AI-driven software for automated quantification of skeletal metastases and treatment response evaluation using whole-body diffusion-weighted MRI (WB-DWI) in advanced prostate cancer.
Authors
Affiliations (5)
Affiliations (5)
- The Institute of Cancer Research, 123 Old Brompton Road, London, SW7 3RP, UNITED KINGDOM OF GREAT BRITAIN AND NORTHERN IRELAND.
- The Royal Marsden NHS Foundation Trust, 203 Fulham Rd, London, England, SW3 6JJ, UNITED KINGDOM OF GREAT BRITAIN AND NORTHERN IRELAND.
- Istituto Europeo di Oncologia, Via Giuseppe Ripamonti, 435, Milan, Lombardy, 20141, ITALY.
- Universita Cattolica del Sacro Cuore Facolta di Medicina e Chirurgia, Largo Francesco Vito, Rome, Lazio, 00168, ITALY.
- University Hospital Basel, Petersgraben 4, Basel, BS, 4031, SWITZERLAND.
Abstract
Quantitative assessment of treatment response in Advanced Prostate Cancer (APC) with bone metastases remains an unmet clinical need.
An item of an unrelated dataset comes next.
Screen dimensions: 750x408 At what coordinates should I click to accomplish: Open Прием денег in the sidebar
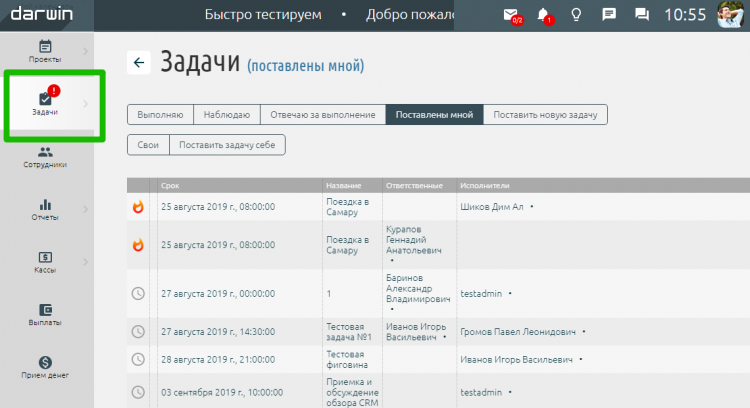[x=45, y=368]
Whole-Body Diffusion-Weighted MRI (WB-DWI) provides two response biomarkers: Total Diffusion Volume (TDV) and global Apparent Diffusion Coefficient (gADC). However, tracking post-treatment changes of TDV and gADC from manually delineated lesions is cumbersome and increases inter-reader variability. We developed a software to automate this process.

Approach: Core technologies include: (i) a weakly-supervised Residual U-Net model generating a skeleton probability map to isolate bone; (ii) a statistical framework for WB-DWI intensity normalisation, obtaining a signal-normalised b=900s/mm² (b900) image; and (iii) a shallow convolutional neural network that processes outputs from (i) and (ii) to generate a mask of suspected bone lesions, characterised by higher b900 signal intensity due to restricted water diffusion. This mask is applied to the gADC map to extract TDV and gADC statistics. We tested the tool using expert-defined metastatic bone disease delineations on 66 datasets, assessed repeatability of imaging biomarkers (N=10), and compared software-based response assessment with a construct reference standard, defined as multidisciplinary consensus based on ≥12 months of imaging, clinical, and laboratory follow-up (N=118).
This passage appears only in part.